Neste contexto, destaca a revolução tecnológica como um fato que naturalmente redefiniu todas as profissões e assim fará com o fazer docente. Os professores mudaram com os novos recursos interativos, os modos de comunicação que são criados velozmente suscitam novos tipos de textos e criam novos comportamentos leitores e escritores que precisam ser estudados, diminuindo as tensões que se estabeleceram na complexa relação entre tecnologias e escolas.

Sobre a realidade do Brasil, Ferreiro avalia que “está em curso uma mudança sensível em relação à escolarização. Muito mais crianças e jovens em idade escolar estão nas salas de aula. Agora, vem o mais importante: o desafio da qualidade da aprendizagem. Não basta ocupar todas as carteiras. É preciso ensinar.”

Para a pesquisadora, quando se propõe problemas interessantes, é possível ver as crianças fazerem buscas particularmente inteligentes na internet. Este suposto problema a ser discutido e pesquisado coloca os alunos diante de informações que devem ser confrontadas, hierarquizadas, organizadas. Afinal, o Google não lê e compara, este é um trabalho do leitor.

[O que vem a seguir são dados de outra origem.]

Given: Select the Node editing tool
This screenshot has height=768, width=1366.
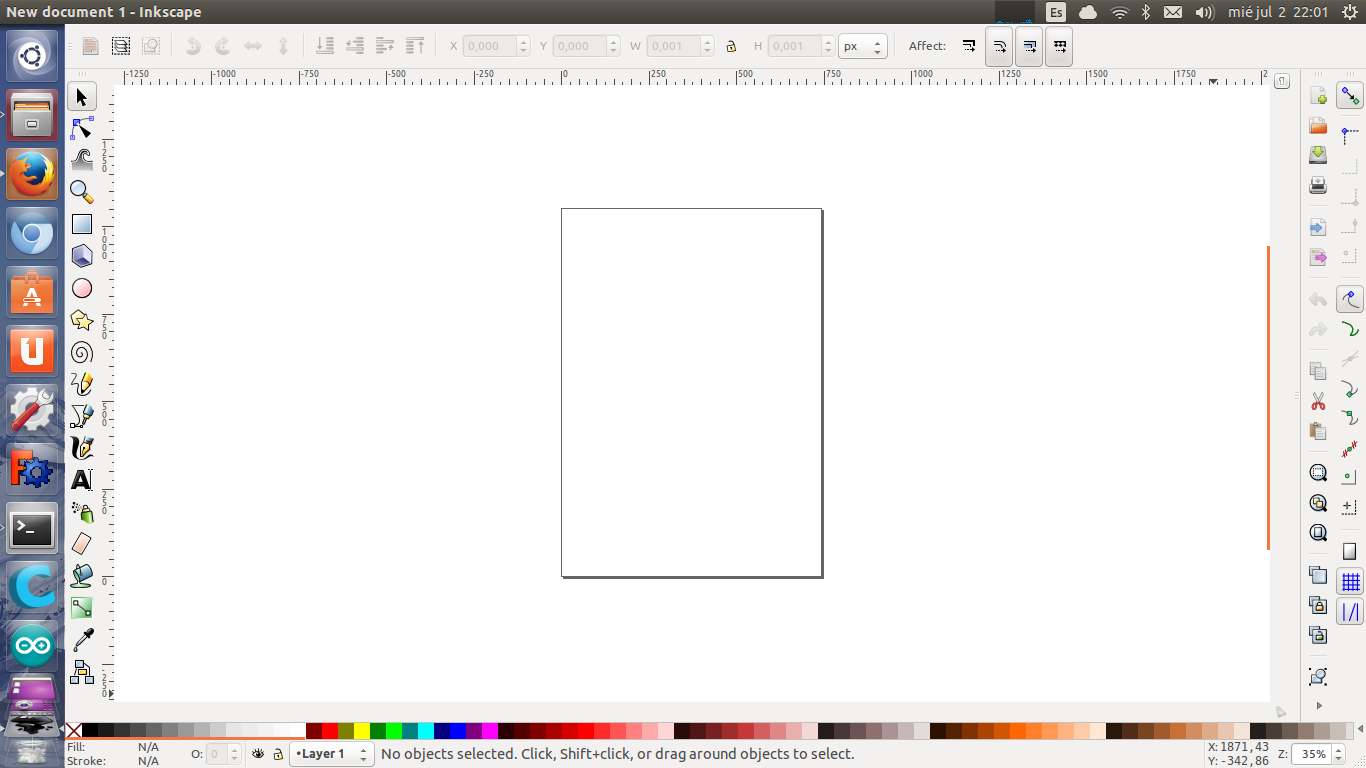Looking at the screenshot, I should click(x=82, y=129).
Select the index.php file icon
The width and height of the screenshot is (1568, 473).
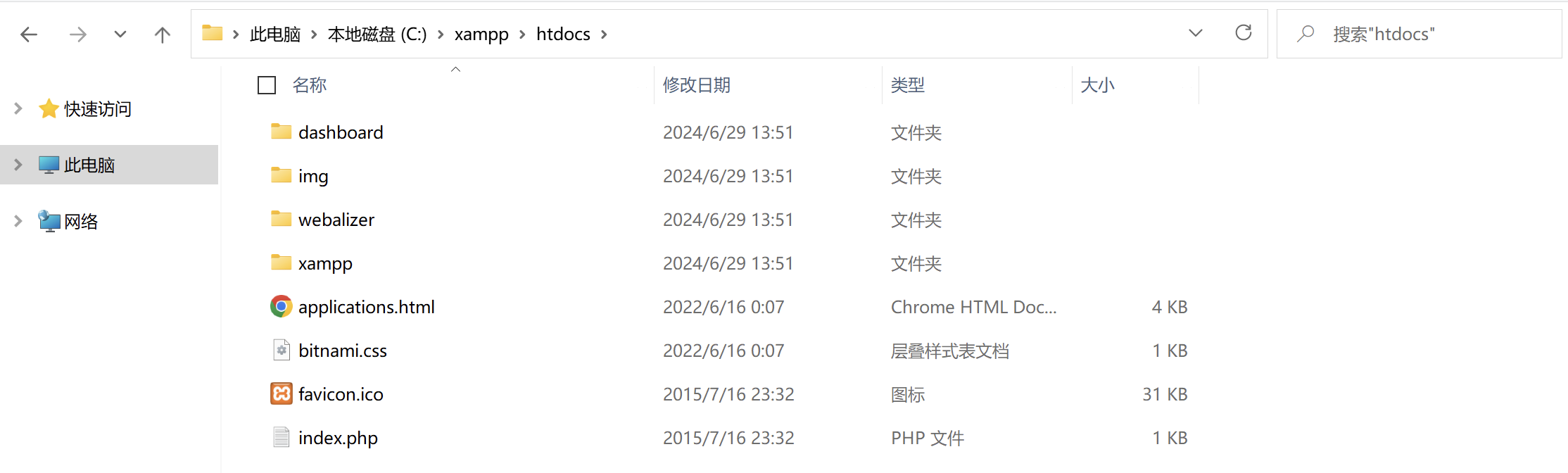point(281,437)
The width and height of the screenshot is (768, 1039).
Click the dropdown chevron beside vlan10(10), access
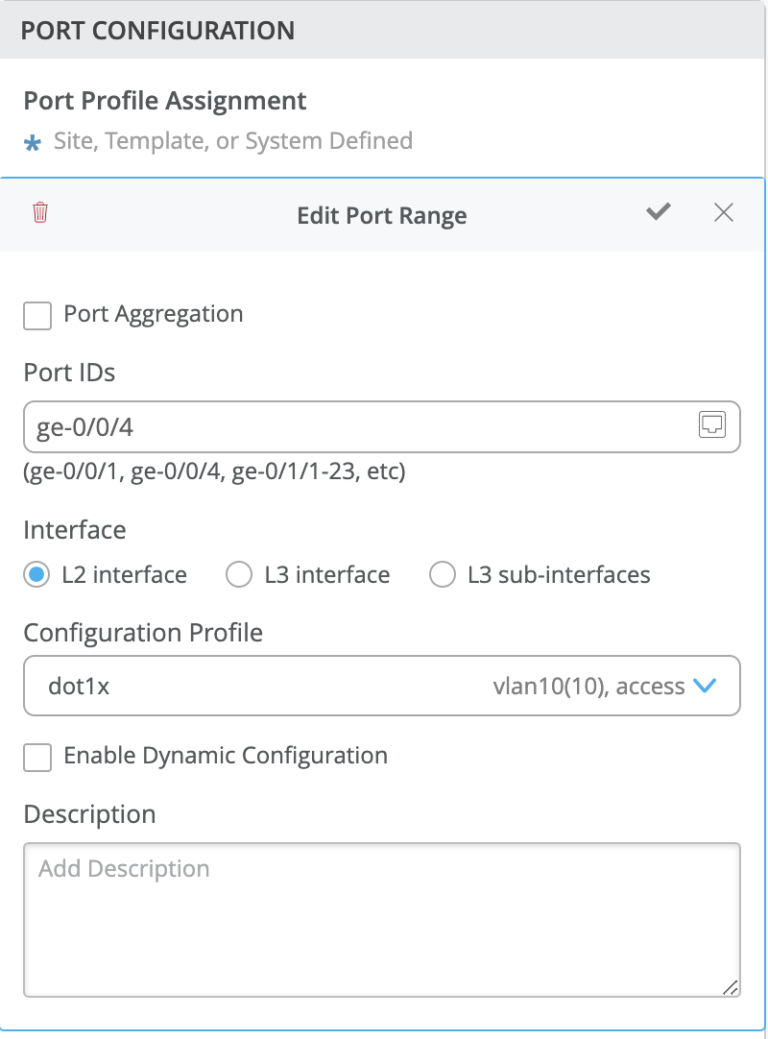tap(705, 686)

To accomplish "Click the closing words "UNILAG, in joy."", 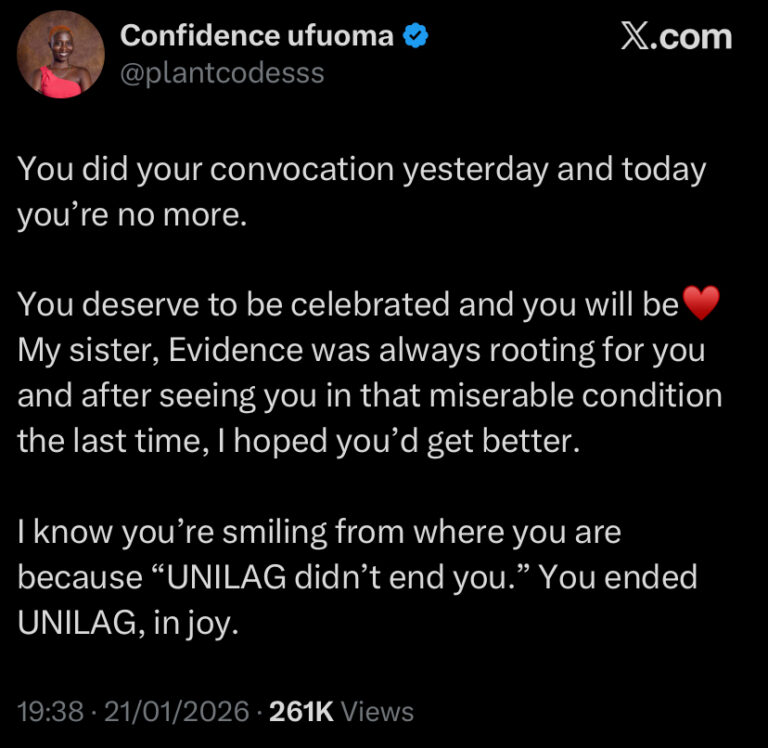I will (x=126, y=622).
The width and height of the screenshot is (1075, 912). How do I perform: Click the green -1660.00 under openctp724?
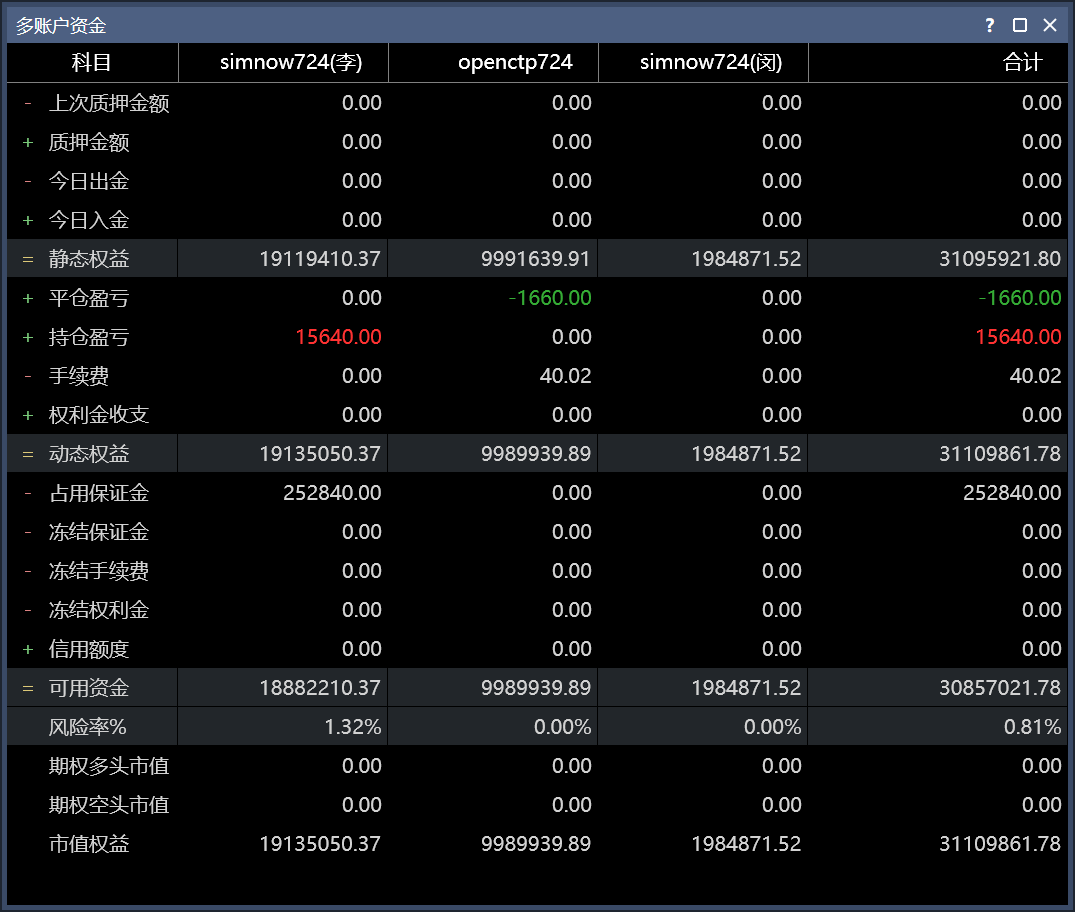point(550,298)
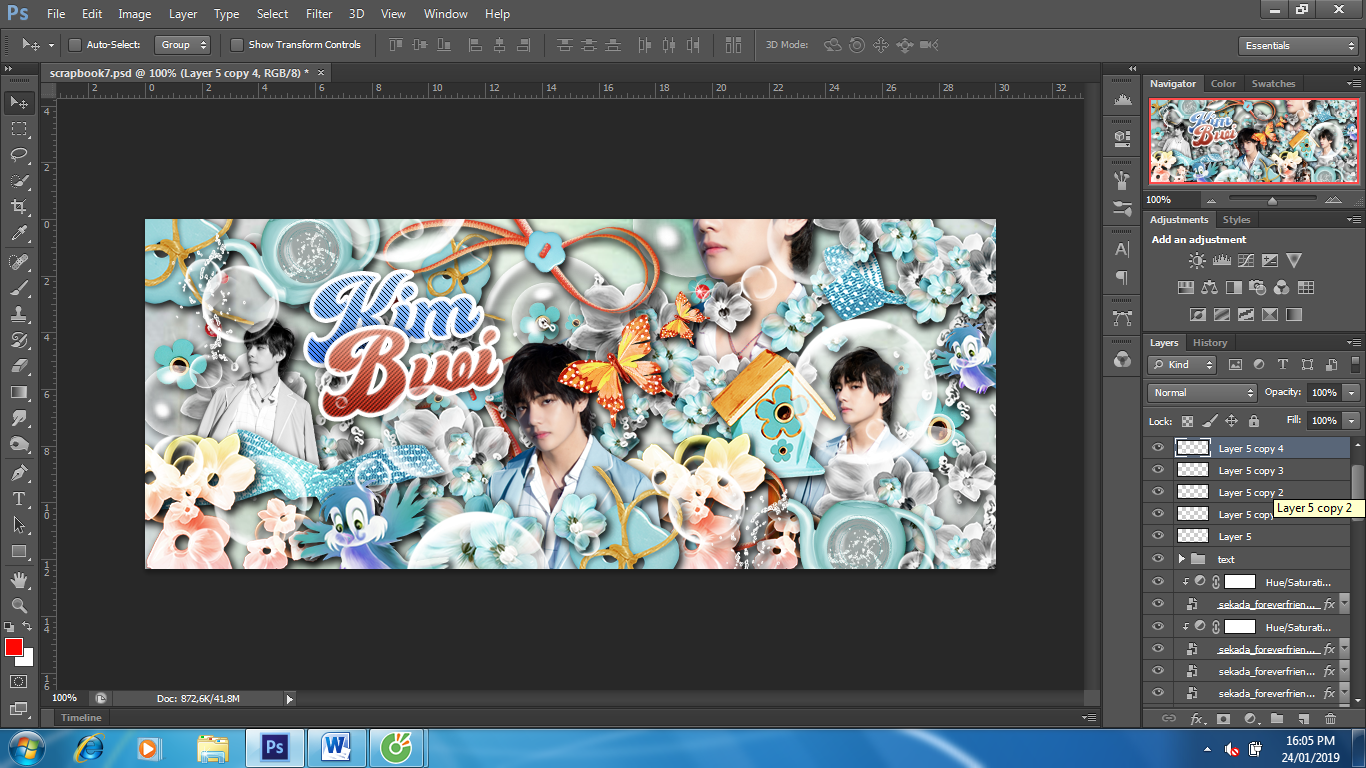Viewport: 1366px width, 768px height.
Task: Open the Essentials workspace dropdown
Action: (1298, 46)
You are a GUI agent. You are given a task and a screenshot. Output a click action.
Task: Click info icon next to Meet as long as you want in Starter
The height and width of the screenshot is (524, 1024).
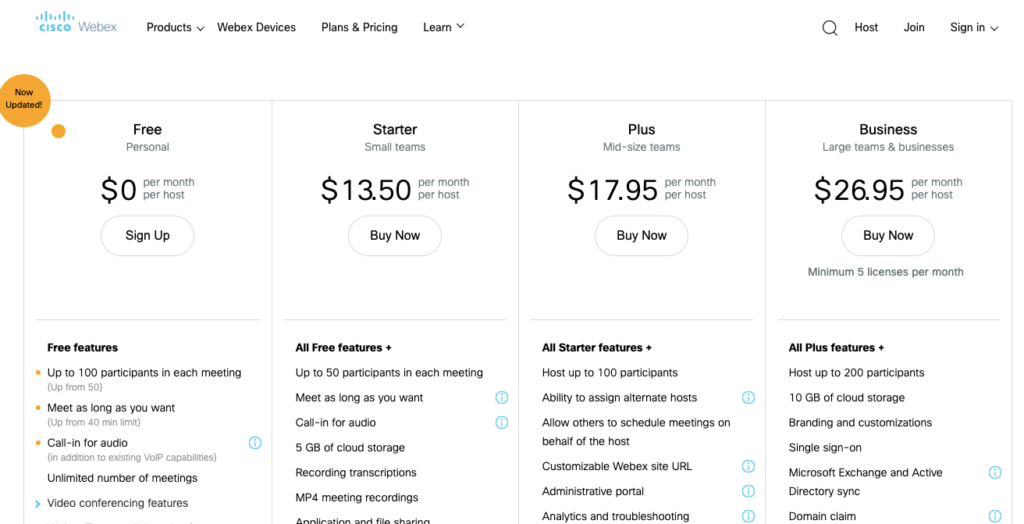(x=502, y=398)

Estar alfabetizado no século XXI exige muito mais, “não se pode fazer mais do mesmo”, diz Emília. Deste evento participaram também Telma Weisz, Regina Scarpa e Claudia Molinari, educadoras que discutem ações possíveis para uma efetiva formação de leitores e escritores, em programas de formação continuada de professores. No Instituto Anísio Teixeira, temos diversos projetos cujo objetivo é o desenvolvimento das competências de leitura e escrita para alunos da rede estadual e, deste modo, trazemos aqui um convite aos professores para que conheçam as ideias de Emília Ferreiro e busquem articulação entre estas e as propostas educativas das escolas onde atuam. Temos novas perguntas e devemos ir construindo coletivamente nossas respostas.

Discutindo a possibilidade do avanço tecnológico gerar o desaparecimento do livro, Emília cita Umberto Eco e encerra assim sua participação no Colóquio: “O livro é perfeito, o livro não vai desaparecer”. E acrescenta como Eco, “… o livro é perfeito como a roda e a colher.”